The Colony had endured two decades with no intrusions into its airspace. Hikers had stumbled upon the Base, weird loners doing time in the desert for spiritual reasons, but Base was not of particular interest, the squat cluster of ugly tan buildings. Easily explained away as a research facility. Strategically positioned for detection so that outsiders could be intercepted and escorted away.
The intruders had always been on foot. Easily removed.
But now there it was, a satellite map on Tracy’s surveillance screen, a jumble of numbers at the bottom indicating flight position. Roving across the screen was a pulsing red dot. Something flying low in the desert sky.
Seconds later, a message arrived on his phone. LANDED. Lat 37.5775000°, Long -105.4856000°
He tapped a fast response and distributed it to the surveillance team: THEROUX DISPATCHING . Summoned Jensen, the carrot-haired rookie, for backup. The type who’d follow directions, without asking too many questions.
A moment later, Jensen pulled up in a Humvee. Tracy could practically see the kid drooling, he was so eager to bust the intruder.
“Evening, Theroux. Where we headed?”
“Admin B.”
“What? Why to an admin building? I thought we were headed for an interception.” He waved toward the open desert. “Out there.”
“Just drive.”
Jensen swung the Humvee around the central circular drive of Base and toward Admin B, one of a half dozen squat stucco buildings.
“Pull up by the door,” said Tracy. “And close your eyes.”
“Excuse me?”
“You heard me.”
He didn’t really care what Jensen saw. Tracy’s own chances of salvation were over. But he didn’t mind discombobulating the kid a little.
Jensen screeched the Humvee to a halt right in front of the building. He closed his eyes.
“Now cover them with your hands,” said Tracy, beckoning toward the door, hoping Johanna was behind it with the gurney to hand off Viv and then transport Irene’s body to cold storage. Jensen raised his hands to his face, and as if on cue, Viv stepped out of the door. Tracy helped her lie flat in the back of the Humvee.
He reached over and chucked Jensen on the shoulder.
“Open your eyes and drive. Straight to the exit. Then follow this.” He pointed to his phone affixed to the dash, its GPS glowing.
Jensen accelerated sharply, the redneck in him rising as he pointed the Humvee into the open desert. Tracy gripped the frame of the Humvee with one damp hand. He was sweating despite the low temperature. The desert night whipped his face.
With his free hand, Tracy reached down and switched on the stereo. Noise did not matter here, miles away from anything. He figured the music might rattle whoever was waiting for them out there, death metal blasting in the middle of nowhere. The music was all discord and violence, a vocalist making an incoherent growl. All the Humvees played the same songs. Tracy could never discern the lyrics. He didn’t want to.

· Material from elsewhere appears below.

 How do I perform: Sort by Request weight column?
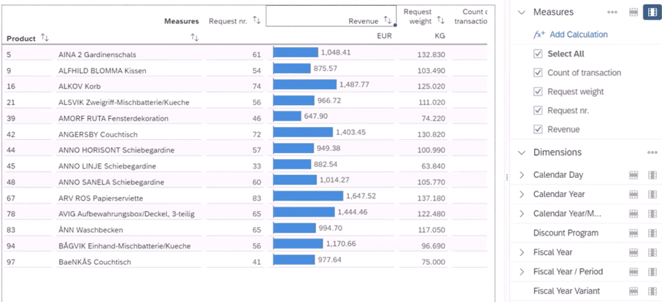[441, 21]
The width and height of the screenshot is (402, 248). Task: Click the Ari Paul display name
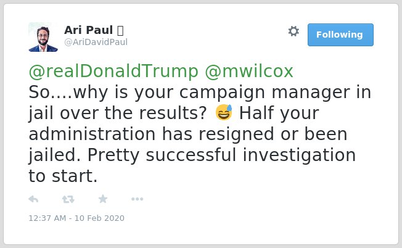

They rolled past cactus and rock and thorn trees. The moon burned brighter. Beside him, Jensen wore a manic grin. Rookie courage, all muddled up in the animal fear Tracy could practically smell on the kid. He glanced at the GPS; the target was getting closer. He palmed the slick metal of his submachine gun, an MP5. His pulse was faster than he wanted it to be; he could feel it moving in his neck.
Point-four miles, point-three, point-two.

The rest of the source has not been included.